Swap "Image resolution" for "Screen size" throughout the material below, and leave everything else unchanged.

Entries from a dataset

=======

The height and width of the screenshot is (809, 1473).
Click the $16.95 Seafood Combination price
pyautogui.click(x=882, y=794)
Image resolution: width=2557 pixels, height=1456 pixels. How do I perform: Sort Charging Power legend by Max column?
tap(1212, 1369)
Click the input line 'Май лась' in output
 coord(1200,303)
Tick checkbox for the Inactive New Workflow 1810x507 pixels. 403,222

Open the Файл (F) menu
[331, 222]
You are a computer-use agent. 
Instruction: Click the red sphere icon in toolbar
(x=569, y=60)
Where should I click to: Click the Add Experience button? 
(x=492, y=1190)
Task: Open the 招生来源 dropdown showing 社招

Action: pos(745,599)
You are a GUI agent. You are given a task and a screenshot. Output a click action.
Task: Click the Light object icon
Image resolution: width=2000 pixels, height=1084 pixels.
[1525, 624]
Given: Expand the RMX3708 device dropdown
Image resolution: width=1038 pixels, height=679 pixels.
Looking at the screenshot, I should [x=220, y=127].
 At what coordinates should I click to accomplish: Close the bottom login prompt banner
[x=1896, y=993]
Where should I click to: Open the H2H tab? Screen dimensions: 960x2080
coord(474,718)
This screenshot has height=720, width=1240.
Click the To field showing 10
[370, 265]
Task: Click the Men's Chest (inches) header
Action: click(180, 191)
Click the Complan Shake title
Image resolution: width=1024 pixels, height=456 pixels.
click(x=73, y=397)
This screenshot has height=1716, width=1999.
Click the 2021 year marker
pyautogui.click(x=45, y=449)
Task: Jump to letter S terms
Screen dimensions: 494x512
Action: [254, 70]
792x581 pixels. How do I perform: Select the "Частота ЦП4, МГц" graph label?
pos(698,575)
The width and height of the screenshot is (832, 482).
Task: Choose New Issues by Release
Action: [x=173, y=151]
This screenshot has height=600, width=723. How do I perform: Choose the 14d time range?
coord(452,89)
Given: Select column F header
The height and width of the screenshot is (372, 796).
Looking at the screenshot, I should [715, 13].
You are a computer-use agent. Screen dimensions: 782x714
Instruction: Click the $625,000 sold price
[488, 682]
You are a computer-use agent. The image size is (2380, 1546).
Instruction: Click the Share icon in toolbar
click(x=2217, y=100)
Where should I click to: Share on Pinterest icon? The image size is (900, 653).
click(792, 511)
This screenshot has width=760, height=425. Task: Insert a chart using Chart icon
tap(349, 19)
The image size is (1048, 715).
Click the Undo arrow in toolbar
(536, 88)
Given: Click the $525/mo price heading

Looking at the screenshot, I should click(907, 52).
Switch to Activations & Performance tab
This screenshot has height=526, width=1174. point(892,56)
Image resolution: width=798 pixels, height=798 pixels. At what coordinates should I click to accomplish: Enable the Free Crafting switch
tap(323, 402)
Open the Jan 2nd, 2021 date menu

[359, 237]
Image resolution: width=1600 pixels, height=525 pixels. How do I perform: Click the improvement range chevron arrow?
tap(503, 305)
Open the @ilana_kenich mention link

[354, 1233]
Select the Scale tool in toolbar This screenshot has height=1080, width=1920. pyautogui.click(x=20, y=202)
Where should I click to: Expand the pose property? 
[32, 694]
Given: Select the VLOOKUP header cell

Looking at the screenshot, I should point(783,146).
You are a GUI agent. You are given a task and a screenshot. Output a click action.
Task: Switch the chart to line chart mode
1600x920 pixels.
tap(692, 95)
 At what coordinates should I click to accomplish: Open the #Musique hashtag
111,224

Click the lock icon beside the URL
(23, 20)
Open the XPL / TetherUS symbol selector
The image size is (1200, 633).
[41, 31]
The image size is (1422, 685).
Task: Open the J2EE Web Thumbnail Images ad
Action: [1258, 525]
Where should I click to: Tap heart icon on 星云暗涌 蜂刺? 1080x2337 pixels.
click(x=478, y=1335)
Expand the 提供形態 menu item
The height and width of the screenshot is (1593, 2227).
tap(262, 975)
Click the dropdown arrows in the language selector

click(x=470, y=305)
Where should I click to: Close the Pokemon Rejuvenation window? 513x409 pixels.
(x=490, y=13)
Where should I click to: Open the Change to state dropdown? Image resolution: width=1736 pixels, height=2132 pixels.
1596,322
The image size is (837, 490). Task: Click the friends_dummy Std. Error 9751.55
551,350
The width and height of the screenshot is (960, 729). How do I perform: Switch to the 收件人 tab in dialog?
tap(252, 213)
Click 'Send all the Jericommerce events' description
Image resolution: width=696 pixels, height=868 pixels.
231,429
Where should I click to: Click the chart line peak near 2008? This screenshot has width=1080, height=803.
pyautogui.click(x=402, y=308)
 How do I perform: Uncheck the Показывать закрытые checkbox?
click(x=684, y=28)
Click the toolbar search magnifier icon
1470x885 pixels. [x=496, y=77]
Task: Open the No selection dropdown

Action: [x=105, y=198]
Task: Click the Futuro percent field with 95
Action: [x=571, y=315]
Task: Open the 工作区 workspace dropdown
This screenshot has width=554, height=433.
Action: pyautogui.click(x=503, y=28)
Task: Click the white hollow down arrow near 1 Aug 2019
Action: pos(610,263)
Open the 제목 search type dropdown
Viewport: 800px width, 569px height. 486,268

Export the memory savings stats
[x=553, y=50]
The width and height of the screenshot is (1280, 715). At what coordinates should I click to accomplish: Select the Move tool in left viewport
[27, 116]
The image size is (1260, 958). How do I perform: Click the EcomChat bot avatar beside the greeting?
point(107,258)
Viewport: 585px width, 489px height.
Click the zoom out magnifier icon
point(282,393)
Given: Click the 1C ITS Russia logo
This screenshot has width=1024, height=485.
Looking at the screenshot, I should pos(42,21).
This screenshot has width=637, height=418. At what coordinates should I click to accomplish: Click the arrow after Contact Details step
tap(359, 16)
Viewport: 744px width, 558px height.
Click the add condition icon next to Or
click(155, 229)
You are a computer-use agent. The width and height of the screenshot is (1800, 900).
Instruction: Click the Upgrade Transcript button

=======

*RESULT OF THE EXERCISE*
The height and width of the screenshot is (809, 1473).
Click the $16.95 Seafood Combination price
pyautogui.click(x=882, y=794)
Screen size: width=2557 pixels, height=1456 pixels. How do I perform: Sort Charging Power legend by Max column?
tap(1212, 1369)
Click the input line 'Май лась' in output
 coord(1200,303)
Tick checkbox for the Inactive New Workflow 1810x507 pixels. 403,222

Open the Файл (F) menu
[331, 222]
You are a computer-use agent. 
Instruction: Click the red sphere icon in toolbar
(x=569, y=60)
Where should I click to: Click the Add Experience button? 
(x=492, y=1190)
Task: Open the 招生来源 dropdown showing 社招

Action: pos(745,599)
You are a GUI agent. You are given a task and a screenshot. Output a click action.
Task: Click the Light object icon
Screen size: width=2000 pixels, height=1084 pixels.
[1525, 624]
Given: Expand the RMX3708 device dropdown
Screen size: width=1038 pixels, height=679 pixels.
Looking at the screenshot, I should [x=220, y=127].
 At what coordinates should I click to accomplish: Close the bottom login prompt banner
[x=1896, y=993]
Where should I click to: Open the H2H tab? Screen dimensions: 960x2080
coord(474,718)
This screenshot has height=720, width=1240.
Click the To field showing 10
[370, 265]
Task: Click the Men's Chest (inches) header
Action: click(180, 191)
Click the Complan Shake title
Screen size: width=1024 pixels, height=456 pixels.
click(x=73, y=397)
This screenshot has height=1716, width=1999.
Click the 2021 year marker
pyautogui.click(x=45, y=449)
Task: Jump to letter S terms
Screen dimensions: 494x512
Action: [254, 70]
792x581 pixels. How do I perform: Select the "Частота ЦП4, МГц" graph label?
pos(698,575)
The width and height of the screenshot is (832, 482).
Task: Choose New Issues by Release
Action: [x=173, y=151]
This screenshot has height=600, width=723. How do I perform: Choose the 14d time range?
coord(452,89)
Given: Select column F header
The height and width of the screenshot is (372, 796).
Looking at the screenshot, I should [715, 13].
You are a computer-use agent. Screen dimensions: 782x714
Instruction: Click the $625,000 sold price
[488, 682]
You are a computer-use agent. The image size is (2380, 1546).
Instruction: Click the Share icon in toolbar
click(x=2217, y=100)
Where should I click to: Share on Pinterest icon? The image size is (900, 653).
click(792, 511)
This screenshot has width=760, height=425. Task: Insert a chart using Chart icon
tap(349, 19)
The image size is (1048, 715).
Click the Undo arrow in toolbar
(536, 88)
Given: Click the $525/mo price heading

Looking at the screenshot, I should click(907, 52).
Switch to Activations & Performance tab
This screenshot has height=526, width=1174. point(892,56)
Screen size: width=798 pixels, height=798 pixels. At what coordinates should I click to accomplish: Enable the Free Crafting switch
tap(323, 402)
Open the Jan 2nd, 2021 date menu

[359, 237]
Screen size: width=1600 pixels, height=525 pixels. How do I perform: Click the improvement range chevron arrow?
tap(503, 305)
Open the @ilana_kenich mention link

[354, 1233]
Select the Scale tool in toolbar This screenshot has height=1080, width=1920. pyautogui.click(x=20, y=202)
Where should I click to: Expand the pose property? 
[32, 694]
Given: Select the VLOOKUP header cell

Looking at the screenshot, I should point(783,146).
You are a GUI agent. You are given a task and a screenshot. Output a click action.
Task: Switch the chart to line chart mode
1600x920 pixels.
tap(692, 95)
 At what coordinates should I click to accomplish: Open the #Musique hashtag
111,224

Click the lock icon beside the URL
(23, 20)
Open the XPL / TetherUS symbol selector
The image size is (1200, 633).
[41, 31]
The image size is (1422, 685).
Task: Open the J2EE Web Thumbnail Images ad
Action: [1258, 525]
Where should I click to: Tap heart icon on 星云暗涌 蜂刺? 1080x2337 pixels.
click(x=478, y=1335)
Expand the 提供形態 menu item
The height and width of the screenshot is (1593, 2227).
tap(262, 975)
Click the dropdown arrows in the language selector

click(x=470, y=305)
Where should I click to: Close the Pokemon Rejuvenation window? 513x409 pixels.
(x=490, y=13)
Where should I click to: Open the Change to state dropdown? Screen size: width=1736 pixels, height=2132 pixels.
1596,322
The image size is (837, 490). Task: Click the friends_dummy Std. Error 9751.55
551,350
The width and height of the screenshot is (960, 729). How do I perform: Switch to the 收件人 tab in dialog?
tap(252, 213)
Click 'Send all the Jericommerce events' description
Screen size: width=696 pixels, height=868 pixels.
231,429
Where should I click to: Click the chart line peak near 2008? This screenshot has width=1080, height=803.
pyautogui.click(x=402, y=308)
 How do I perform: Uncheck the Показывать закрытые checkbox?
click(x=684, y=28)
Click the toolbar search magnifier icon
1470x885 pixels. [x=496, y=77]
Task: Open the No selection dropdown

Action: [x=105, y=198]
Task: Click the Futuro percent field with 95
Action: [x=571, y=315]
Task: Open the 工作区 workspace dropdown
This screenshot has width=554, height=433.
Action: pyautogui.click(x=503, y=28)
Task: Click the white hollow down arrow near 1 Aug 2019
Action: pos(610,263)
Open the 제목 search type dropdown
Viewport: 800px width, 569px height. 486,268

Export the memory savings stats
[x=553, y=50]
The width and height of the screenshot is (1280, 715). At what coordinates should I click to accomplish: Select the Move tool in left viewport
[27, 116]
The image size is (1260, 958). How do I perform: Click the EcomChat bot avatar beside the greeting?
point(107,258)
Viewport: 585px width, 489px height.
Click the zoom out magnifier icon
point(282,393)
Given: Click the 1C ITS Russia logo
This screenshot has width=1024, height=485.
Looking at the screenshot, I should pos(42,21).
This screenshot has width=637, height=418. At what coordinates should I click to accomplish: Click the arrow after Contact Details step
tap(359, 16)
Viewport: 744px width, 558px height.
Click the add condition icon next to Or
click(155, 229)
You are a computer-use agent. The width and height of the screenshot is (1800, 900).
Instruction: Click the Upgrade Transcript button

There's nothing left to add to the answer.